### Rows
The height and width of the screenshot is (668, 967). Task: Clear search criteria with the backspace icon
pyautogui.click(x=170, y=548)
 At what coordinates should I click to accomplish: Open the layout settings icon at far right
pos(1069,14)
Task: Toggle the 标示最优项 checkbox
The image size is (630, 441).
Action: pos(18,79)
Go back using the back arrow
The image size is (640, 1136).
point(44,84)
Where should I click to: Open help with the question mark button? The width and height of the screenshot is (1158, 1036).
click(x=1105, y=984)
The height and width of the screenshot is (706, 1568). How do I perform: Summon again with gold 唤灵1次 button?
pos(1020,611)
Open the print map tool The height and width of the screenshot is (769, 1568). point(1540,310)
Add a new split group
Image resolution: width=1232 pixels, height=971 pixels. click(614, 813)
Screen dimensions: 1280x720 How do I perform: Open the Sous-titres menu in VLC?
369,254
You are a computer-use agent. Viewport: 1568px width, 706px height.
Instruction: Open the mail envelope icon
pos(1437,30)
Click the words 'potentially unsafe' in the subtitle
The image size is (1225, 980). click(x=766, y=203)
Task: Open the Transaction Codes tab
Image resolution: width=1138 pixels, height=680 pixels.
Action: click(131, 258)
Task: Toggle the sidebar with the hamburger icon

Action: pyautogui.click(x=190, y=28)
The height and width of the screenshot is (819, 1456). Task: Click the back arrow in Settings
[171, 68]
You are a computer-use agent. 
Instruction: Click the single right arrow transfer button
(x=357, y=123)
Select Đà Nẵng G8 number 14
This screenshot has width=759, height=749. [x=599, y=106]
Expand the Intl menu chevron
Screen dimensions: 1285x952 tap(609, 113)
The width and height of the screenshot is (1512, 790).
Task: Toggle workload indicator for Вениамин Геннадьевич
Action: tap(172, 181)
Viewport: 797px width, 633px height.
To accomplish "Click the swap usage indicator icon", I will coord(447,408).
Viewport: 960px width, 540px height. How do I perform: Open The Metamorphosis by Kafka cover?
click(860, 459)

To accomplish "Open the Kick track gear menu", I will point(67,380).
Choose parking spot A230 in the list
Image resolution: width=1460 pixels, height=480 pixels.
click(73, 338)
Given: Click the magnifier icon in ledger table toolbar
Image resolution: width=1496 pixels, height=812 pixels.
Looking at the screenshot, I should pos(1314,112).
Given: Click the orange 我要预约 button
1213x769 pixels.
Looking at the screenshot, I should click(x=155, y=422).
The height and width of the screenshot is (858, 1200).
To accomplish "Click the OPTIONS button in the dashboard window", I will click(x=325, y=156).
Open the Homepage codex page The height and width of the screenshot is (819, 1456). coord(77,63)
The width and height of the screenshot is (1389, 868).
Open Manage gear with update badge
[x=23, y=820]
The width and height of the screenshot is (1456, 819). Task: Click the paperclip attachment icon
######
Copy the records again, substituting "letter" for "envelope" and leaving everything else as it is. Begin at the line that has "Task: Toggle the 标示最优项 checkbox" and stop after the line that has "Action: click(131, 258)".

Task: Toggle the 标示最优项 checkbox
The image size is (630, 441).
Action: pos(18,79)
Go back using the back arrow
The image size is (640, 1136).
point(44,84)
Where should I click to: Open help with the question mark button? The width and height of the screenshot is (1158, 1036).
click(x=1105, y=984)
The height and width of the screenshot is (706, 1568). How do I perform: Summon again with gold 唤灵1次 button?
pos(1020,611)
Open the print map tool The height and width of the screenshot is (769, 1568). point(1540,310)
Add a new split group
Image resolution: width=1232 pixels, height=971 pixels. click(614, 813)
Screen dimensions: 1280x720 How do I perform: Open the Sous-titres menu in VLC?
369,254
You are a computer-use agent. Viewport: 1568px width, 706px height.
Instruction: Open the mail letter icon
pos(1437,30)
Click the words 'potentially unsafe' in the subtitle
The image size is (1225, 980). click(x=766, y=203)
Task: Open the Transaction Codes tab
Image resolution: width=1138 pixels, height=680 pixels.
Action: click(131, 258)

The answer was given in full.